I’m starting to worry about the effect that the endless gray of this extended Seattle winter is having on my sanity, by which I mean my sense of taste. While by mid-May I would typically be reveling in bright, fresh gin cocktails and glasses of rosé, this year I’m still craving red wine and whiskey. Now, my personal tastes might not be of interest to most of you, but this exact dilemma is puzzling wine directors, sommeliers, and bartenders throughout Seattle.
Much like the vegetables you see on menus throughout the city, there’s usually a certain rhythm to the drinks that pop up over the course of a year. All those winter ales and chocolate stouts convert to pilsners, lagers, and the myriad lighter styles that go well with our purely hypothetical sunshine. Bars use the cocktail menu as a way to highlight fruits and white spirits, which feels a bit odd when it’s 42 degrees outside. Oh, and I can’t tell you how many “It’s Rosé Season!” events I went to in March and April while wearing a raincoat.
So if you’re putting together a beverage program, how exactly do you grapple with the stubbornly unchanging season? Do you forge ahead with spring and summer drinks, hoping that the weather catches up eventually? Do you hold on to what fits the current weather, which can’t last much longer … can it?

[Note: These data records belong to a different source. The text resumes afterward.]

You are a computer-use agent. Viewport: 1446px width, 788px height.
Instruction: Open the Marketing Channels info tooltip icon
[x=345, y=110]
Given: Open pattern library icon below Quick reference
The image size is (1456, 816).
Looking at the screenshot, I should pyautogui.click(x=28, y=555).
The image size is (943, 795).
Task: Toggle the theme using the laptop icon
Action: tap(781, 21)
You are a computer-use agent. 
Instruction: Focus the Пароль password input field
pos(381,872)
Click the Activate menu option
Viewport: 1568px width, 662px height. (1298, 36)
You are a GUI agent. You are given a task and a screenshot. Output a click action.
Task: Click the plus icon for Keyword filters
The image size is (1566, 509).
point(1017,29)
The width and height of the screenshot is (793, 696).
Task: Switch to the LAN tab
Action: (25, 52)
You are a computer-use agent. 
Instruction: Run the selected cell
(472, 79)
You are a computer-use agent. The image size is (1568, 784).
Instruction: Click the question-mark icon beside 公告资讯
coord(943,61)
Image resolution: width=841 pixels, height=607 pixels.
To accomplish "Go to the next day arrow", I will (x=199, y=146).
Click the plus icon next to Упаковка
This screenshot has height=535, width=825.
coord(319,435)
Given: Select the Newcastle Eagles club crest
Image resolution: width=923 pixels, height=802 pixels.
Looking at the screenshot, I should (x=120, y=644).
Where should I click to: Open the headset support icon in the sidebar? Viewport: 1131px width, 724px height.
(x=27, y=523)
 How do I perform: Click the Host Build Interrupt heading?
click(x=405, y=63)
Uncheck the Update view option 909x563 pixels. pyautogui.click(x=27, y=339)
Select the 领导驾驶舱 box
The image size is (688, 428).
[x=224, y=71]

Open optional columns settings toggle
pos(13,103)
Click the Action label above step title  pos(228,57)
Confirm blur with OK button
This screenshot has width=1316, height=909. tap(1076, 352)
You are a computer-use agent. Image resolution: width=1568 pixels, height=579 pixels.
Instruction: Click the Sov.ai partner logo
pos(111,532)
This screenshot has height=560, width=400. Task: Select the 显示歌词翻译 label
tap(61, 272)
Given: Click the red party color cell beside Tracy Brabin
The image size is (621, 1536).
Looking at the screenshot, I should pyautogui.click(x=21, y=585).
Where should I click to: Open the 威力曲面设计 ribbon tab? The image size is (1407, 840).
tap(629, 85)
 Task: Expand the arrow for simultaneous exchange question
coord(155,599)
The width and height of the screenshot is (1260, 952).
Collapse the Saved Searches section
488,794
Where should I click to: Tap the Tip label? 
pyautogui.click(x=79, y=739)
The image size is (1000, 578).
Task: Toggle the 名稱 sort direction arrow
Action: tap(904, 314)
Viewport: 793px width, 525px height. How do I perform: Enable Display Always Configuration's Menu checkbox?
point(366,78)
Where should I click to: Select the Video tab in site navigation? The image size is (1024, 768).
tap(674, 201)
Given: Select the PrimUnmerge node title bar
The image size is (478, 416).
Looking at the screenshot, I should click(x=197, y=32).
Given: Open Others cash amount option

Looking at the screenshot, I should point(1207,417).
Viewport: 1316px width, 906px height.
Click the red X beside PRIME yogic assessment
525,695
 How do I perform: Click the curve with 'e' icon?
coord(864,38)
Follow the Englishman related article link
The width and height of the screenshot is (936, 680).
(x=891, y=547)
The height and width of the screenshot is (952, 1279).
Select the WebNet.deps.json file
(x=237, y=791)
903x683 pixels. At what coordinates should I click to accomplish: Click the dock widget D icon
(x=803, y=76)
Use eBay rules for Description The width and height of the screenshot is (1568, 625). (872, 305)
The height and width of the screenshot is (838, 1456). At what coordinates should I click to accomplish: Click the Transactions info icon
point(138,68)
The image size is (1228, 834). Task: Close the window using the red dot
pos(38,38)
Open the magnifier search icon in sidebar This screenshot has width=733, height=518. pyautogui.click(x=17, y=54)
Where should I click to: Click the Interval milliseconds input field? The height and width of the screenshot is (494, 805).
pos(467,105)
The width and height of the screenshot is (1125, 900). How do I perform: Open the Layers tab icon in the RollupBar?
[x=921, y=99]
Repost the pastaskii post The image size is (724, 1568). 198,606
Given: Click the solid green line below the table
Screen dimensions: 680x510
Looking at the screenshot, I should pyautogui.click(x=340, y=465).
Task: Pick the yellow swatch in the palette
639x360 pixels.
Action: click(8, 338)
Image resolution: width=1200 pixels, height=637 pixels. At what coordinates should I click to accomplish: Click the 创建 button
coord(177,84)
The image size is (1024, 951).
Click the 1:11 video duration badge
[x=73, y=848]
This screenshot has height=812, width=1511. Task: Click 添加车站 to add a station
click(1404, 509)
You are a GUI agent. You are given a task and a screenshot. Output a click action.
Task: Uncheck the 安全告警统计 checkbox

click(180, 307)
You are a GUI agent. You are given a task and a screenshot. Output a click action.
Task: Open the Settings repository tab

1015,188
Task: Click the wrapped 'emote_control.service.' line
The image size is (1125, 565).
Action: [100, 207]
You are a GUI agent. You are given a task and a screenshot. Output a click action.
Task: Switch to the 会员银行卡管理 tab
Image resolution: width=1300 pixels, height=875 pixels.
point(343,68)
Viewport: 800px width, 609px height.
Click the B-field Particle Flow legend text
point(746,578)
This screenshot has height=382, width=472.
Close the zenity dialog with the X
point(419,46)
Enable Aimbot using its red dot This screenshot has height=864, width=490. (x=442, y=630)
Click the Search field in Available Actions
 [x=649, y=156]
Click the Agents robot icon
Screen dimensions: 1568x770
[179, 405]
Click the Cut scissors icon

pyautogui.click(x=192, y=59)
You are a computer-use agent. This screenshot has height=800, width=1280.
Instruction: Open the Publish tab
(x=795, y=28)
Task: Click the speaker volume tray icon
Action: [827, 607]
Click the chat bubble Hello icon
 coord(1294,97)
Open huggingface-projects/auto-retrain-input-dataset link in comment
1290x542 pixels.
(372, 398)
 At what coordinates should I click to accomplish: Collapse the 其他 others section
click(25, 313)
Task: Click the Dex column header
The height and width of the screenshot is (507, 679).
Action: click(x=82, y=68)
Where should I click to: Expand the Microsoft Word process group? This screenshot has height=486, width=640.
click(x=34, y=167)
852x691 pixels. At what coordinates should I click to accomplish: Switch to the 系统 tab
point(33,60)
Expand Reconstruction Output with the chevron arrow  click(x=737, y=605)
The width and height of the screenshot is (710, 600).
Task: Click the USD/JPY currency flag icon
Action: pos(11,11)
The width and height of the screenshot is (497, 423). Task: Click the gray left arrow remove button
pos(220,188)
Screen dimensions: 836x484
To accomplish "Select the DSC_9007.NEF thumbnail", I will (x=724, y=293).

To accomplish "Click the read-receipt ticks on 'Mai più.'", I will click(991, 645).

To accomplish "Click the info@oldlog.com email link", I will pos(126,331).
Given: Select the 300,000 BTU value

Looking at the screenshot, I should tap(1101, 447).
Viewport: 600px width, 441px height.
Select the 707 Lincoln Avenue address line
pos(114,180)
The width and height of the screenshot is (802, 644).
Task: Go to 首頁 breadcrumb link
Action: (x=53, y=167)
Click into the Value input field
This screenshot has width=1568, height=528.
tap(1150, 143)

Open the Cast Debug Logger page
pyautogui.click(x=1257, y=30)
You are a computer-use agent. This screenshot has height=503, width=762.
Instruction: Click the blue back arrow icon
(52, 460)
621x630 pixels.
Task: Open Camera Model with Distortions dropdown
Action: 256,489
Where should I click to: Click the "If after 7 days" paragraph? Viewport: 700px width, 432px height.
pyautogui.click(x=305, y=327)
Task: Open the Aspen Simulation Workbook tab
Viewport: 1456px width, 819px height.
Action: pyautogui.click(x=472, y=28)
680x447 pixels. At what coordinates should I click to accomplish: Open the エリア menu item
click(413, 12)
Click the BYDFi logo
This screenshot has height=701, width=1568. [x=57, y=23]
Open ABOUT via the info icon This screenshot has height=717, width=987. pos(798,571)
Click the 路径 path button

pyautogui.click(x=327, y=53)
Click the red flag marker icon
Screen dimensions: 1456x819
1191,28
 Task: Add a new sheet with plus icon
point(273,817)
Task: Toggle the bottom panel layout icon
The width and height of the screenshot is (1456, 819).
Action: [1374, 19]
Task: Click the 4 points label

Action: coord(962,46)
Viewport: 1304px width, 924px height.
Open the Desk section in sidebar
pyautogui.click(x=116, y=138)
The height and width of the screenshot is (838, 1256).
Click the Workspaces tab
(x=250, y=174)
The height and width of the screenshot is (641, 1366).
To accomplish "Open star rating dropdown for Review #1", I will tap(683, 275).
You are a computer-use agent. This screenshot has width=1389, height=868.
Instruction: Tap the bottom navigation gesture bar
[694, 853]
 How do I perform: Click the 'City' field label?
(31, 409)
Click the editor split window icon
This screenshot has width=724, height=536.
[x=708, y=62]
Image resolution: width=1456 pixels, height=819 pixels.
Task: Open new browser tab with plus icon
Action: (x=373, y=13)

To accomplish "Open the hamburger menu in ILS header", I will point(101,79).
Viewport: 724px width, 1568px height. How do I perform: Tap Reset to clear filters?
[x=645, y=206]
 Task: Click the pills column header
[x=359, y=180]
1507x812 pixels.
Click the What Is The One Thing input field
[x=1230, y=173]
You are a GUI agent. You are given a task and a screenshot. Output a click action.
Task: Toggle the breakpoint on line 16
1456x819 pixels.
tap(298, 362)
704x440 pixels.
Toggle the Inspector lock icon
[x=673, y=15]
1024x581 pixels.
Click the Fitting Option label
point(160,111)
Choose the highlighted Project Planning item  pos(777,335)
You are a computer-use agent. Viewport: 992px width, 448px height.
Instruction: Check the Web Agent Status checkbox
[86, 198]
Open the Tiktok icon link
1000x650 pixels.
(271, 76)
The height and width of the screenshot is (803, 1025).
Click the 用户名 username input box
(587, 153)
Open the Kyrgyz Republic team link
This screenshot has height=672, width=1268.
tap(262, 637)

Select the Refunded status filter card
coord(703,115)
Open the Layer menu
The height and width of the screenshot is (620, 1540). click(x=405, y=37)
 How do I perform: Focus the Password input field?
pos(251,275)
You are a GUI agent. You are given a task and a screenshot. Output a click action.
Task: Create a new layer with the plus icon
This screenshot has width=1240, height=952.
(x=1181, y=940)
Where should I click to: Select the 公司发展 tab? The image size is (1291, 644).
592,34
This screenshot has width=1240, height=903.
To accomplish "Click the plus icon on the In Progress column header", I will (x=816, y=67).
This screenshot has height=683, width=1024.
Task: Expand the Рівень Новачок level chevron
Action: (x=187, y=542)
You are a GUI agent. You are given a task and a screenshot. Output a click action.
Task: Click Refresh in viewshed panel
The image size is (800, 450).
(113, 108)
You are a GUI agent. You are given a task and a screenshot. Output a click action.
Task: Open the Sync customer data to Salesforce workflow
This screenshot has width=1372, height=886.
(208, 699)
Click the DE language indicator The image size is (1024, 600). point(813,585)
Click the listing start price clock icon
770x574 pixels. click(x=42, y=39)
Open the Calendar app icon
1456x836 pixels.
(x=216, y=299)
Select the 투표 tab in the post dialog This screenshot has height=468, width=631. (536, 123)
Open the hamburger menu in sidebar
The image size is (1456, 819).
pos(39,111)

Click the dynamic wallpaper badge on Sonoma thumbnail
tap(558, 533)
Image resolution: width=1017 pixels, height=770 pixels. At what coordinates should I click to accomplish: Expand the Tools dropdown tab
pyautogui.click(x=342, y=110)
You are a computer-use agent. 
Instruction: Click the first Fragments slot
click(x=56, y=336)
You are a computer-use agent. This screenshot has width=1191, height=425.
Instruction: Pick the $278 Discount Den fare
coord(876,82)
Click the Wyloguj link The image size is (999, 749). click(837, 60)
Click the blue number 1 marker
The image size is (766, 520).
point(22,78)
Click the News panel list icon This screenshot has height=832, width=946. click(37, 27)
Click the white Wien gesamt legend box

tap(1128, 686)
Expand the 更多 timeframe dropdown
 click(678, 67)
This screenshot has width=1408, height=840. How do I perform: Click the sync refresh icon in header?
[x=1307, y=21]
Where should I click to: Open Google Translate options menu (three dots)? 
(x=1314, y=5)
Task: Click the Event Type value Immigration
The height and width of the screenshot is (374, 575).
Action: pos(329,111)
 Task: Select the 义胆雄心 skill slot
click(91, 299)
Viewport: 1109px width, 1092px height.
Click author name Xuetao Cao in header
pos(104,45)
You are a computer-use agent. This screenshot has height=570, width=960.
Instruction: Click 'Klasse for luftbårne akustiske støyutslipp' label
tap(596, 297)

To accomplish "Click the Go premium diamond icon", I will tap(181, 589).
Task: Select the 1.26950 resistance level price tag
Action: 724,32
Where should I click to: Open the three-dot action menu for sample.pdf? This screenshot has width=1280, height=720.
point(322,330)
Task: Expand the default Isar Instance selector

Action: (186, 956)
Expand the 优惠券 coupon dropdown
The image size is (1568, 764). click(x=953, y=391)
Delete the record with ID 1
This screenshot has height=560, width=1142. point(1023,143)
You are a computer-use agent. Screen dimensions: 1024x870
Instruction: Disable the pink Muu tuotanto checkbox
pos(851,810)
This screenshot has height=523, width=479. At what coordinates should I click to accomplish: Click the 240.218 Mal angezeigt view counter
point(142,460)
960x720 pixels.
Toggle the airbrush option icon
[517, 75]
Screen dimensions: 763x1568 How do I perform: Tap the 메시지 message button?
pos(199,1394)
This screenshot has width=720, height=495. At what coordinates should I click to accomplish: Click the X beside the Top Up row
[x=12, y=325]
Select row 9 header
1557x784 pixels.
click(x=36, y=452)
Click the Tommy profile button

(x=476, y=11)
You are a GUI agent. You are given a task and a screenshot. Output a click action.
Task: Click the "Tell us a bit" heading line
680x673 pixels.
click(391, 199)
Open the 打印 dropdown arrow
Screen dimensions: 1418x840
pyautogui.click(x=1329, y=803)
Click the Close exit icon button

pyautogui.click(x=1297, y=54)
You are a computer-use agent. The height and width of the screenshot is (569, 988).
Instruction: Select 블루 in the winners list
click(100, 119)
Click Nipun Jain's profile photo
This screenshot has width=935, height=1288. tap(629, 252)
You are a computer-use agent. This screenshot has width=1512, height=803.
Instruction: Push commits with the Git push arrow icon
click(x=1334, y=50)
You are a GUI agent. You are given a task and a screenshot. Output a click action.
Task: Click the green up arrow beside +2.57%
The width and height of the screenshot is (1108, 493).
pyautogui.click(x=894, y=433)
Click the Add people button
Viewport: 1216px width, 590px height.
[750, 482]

These might seem like mere hypotheticals, but they’re actually supremely challenging questions in certain situations.
Consider rosé. While we typically don’t think of wine as particularly perishable, the shelf life for most pink wine is short—not because the wine will spoil, but because it’s such a seasonal product. True, demand for pink wine exists in Seattle year-round, but sales skyrocket when it’s sunny. Since much of the selling point for rosé is its freshness, older vintages don’t hold much appeal. Thus, trying to suss out when the sunshine will show up is vital to avoid an overload of outdated offerings.
There’s also the chance that we will vault almost directly from winter into summer. While I would of course welcome the warmth, the wine and food pairings of late spring in the Pacific Northwest are some of my favorites: Bright pinot noir with morel mushrooms, smoky syrah with grilled salmon, and plenty of others are more enjoyable to me in the freshness of spring than in the heat of summer.
There are of course bigger reasons to be concerned by our weather—construction delays, flooding, mudslides—but Seattle Weekly doesn’t pay me to write about those, so I’ll stick to hoping for some mild weather so my taste buds can catch up to the calendar.